Annual Mass for Deceased Paulists



Shortly before her death at the old Roman port city of Ostia in 387, St. Monica said to her son, St. Augustine: “Lay this body anywhere, and take no trouble over it. One thing only do I ask of you, that you remember me at the altar of the Lord wherever you may be” (Augustine, Confessions, IX, 11).
At least here in the northern hemisphere, thoughts about the end come quite naturally at this time of the year - as the sun rises a little later every morning and sets a little earlier every afternoon.  Amid withered leaves and barren branches, there is a melancholy sense of time passing by - as yet another year draws to a close. In our Catholic tradition, the month of November is dedicated in a special way to remembering those who have died, and to praying for the departed who may still be in the process of being purified from the effects of their sins.  Just as remembering the dead is an important human duty, so too praying for the dead is an important Christian one. When we remember those who have died, we acknowledge our common humanity with them. For, like us, they lived and loved and worked, succeeded and failed, hoped and dreamed – both for themselves and for their families. And, like them, we too must eventually die. Our Christian faith, however, redefines for us the universal experience of dying and unites us with those who have gone before us not just in our common humanity but in what the Apostles’ Creed calls “the communion of saints.”
Recalling his early years and the period preceding his conversion, the founder of the Paulist Fathers, Servant of God Isaac Hecker wrote: “When, in 1843, I first read in the catechism of the Council of Trent the doctrine of the communion of saints, it went right home.
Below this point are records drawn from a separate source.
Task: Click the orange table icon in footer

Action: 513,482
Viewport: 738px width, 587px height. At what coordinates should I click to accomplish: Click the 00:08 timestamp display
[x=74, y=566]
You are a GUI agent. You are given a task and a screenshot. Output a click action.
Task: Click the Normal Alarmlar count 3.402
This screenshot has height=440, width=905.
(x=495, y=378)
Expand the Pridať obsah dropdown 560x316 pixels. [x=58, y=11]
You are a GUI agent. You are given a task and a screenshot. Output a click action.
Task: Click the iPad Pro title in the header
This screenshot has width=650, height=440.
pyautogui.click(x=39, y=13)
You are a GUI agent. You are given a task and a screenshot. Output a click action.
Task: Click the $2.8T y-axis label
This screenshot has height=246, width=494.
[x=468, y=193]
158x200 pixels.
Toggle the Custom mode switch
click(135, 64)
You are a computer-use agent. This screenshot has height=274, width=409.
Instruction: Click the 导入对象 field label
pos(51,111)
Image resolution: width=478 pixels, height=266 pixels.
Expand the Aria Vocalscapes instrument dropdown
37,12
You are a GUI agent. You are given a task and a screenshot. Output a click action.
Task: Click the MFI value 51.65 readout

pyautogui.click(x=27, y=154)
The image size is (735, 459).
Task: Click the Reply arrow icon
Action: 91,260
It alone was to me a heavier weight on the Catholic side of the scales than the best historical argument which could be presented.” [“Dr. Brownson and Catholicity,” Catholic World, 1887]. Hecker wrote that in 1887, almost at the end of his life. Would that we all had such a strong, life-long appreciaiton of the communion of saints!
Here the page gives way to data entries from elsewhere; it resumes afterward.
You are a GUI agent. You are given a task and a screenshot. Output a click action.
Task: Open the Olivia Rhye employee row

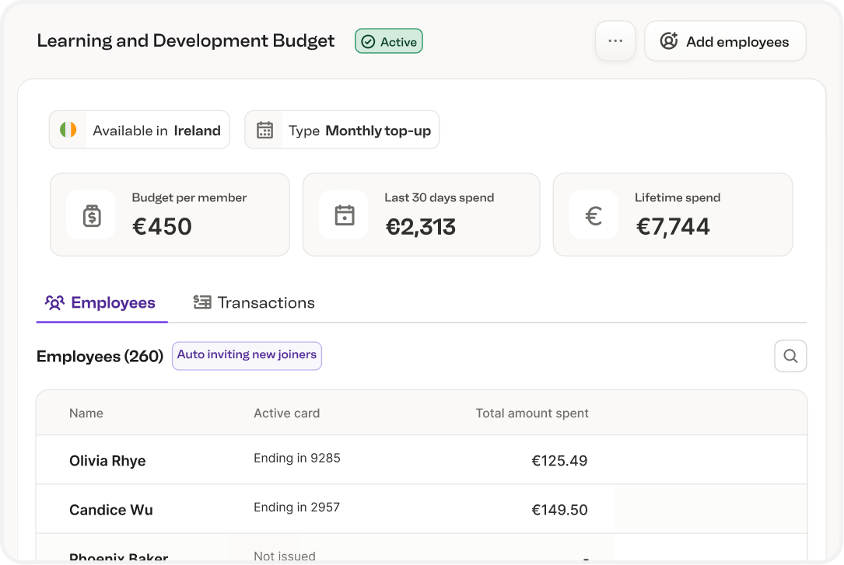tap(107, 461)
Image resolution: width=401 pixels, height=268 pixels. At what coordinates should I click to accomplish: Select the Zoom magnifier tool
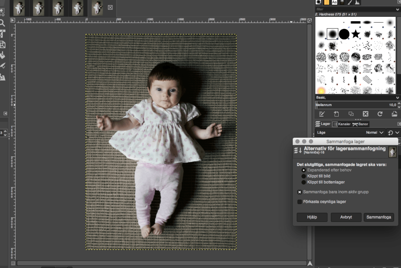[x=2, y=23]
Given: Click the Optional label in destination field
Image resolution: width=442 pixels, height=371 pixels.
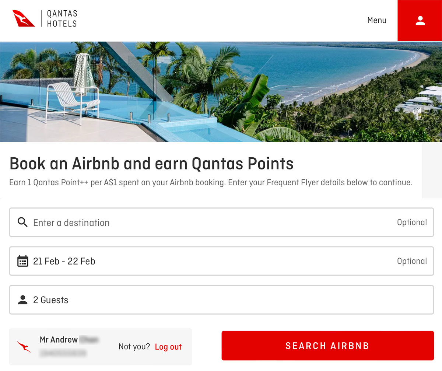Looking at the screenshot, I should click(x=412, y=223).
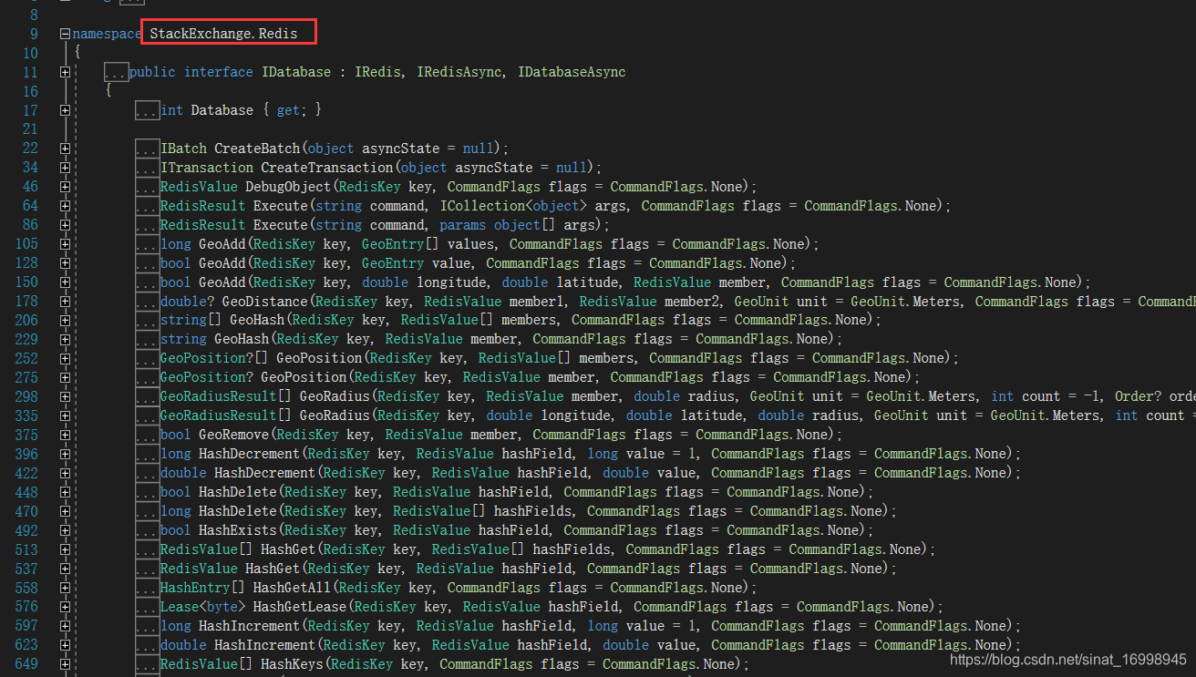Image resolution: width=1196 pixels, height=677 pixels.
Task: Click the ellipsis box before the Execute method
Action: [x=149, y=205]
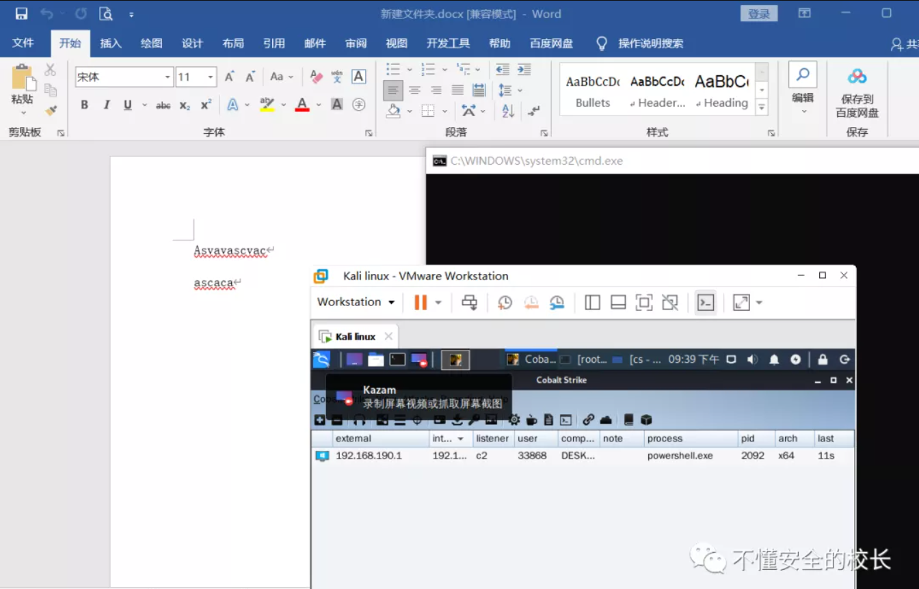The height and width of the screenshot is (589, 919).
Task: Open a terminal from the Kali taskbar
Action: (397, 359)
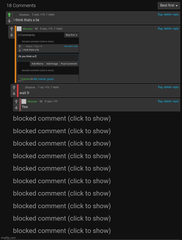Upvote the "wait fr" comment
The height and width of the screenshot is (240, 182).
pos(14,87)
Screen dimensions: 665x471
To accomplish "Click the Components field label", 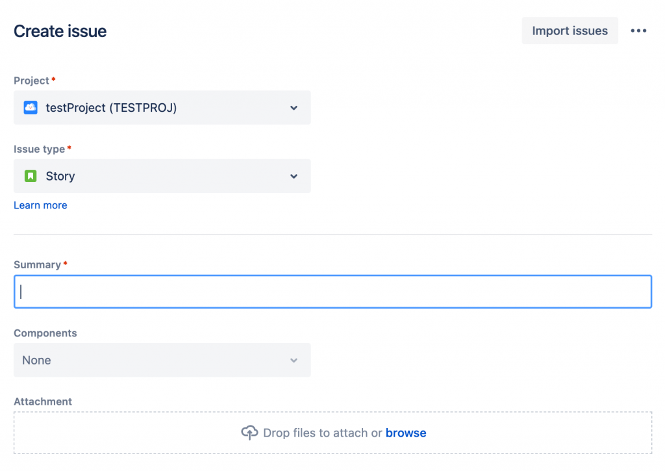I will coord(45,333).
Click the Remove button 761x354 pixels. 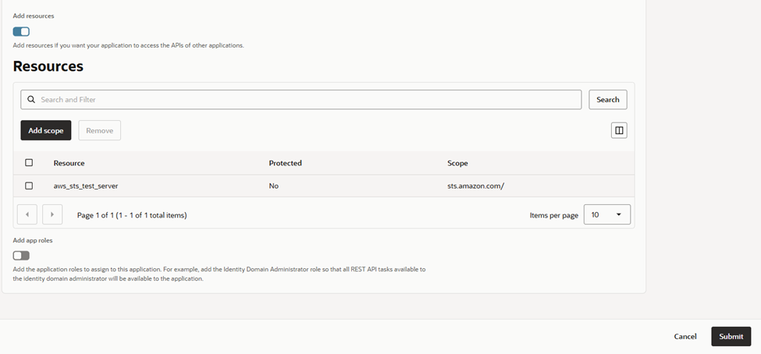click(100, 130)
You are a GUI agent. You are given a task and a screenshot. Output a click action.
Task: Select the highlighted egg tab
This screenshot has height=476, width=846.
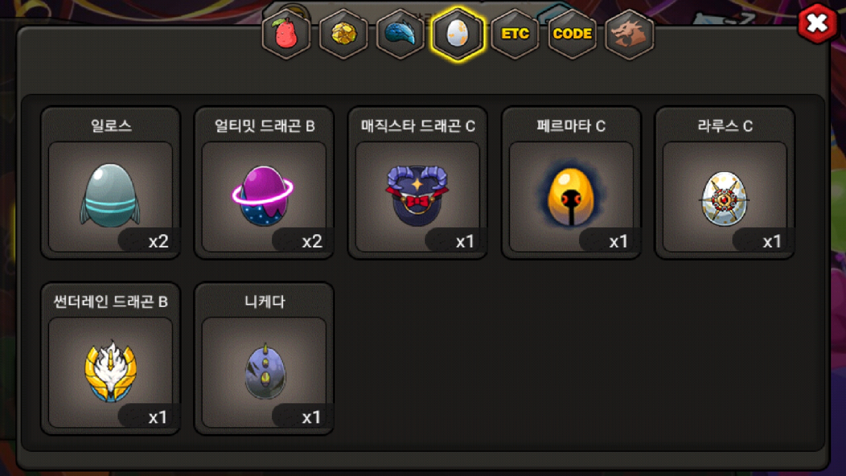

Conscious of the powerful bond that links us all together through space and time, a bond unbroken even by death, the Church continually invites the living to remember the dead and to intercede on their behalf, even as the saints in heaven intercede for us who are still on earth. Today, we Paulists remember in a special way those who lived together in our religious community – those we were privileged to know personally and the many more who preceded us and whose legacy we have been privileged to continue. We pray that, with the wise ones of whom the Prophet Daniel spoke, having devoted themselves in life to leading many to justice, they too may be like the stars forever [Daniel 12:3]. We pray that they - and all the faithful departed - may be purified from the effects of their sins and live forever with the Blessed Virgin Mary and all the angels and saints in the kingdom whose cause they sought to serve on earth.
Homily for the Annual Mass for Deceased Paulists, Immaculate Conception Church, Knoxville, TN, November 3, 2012.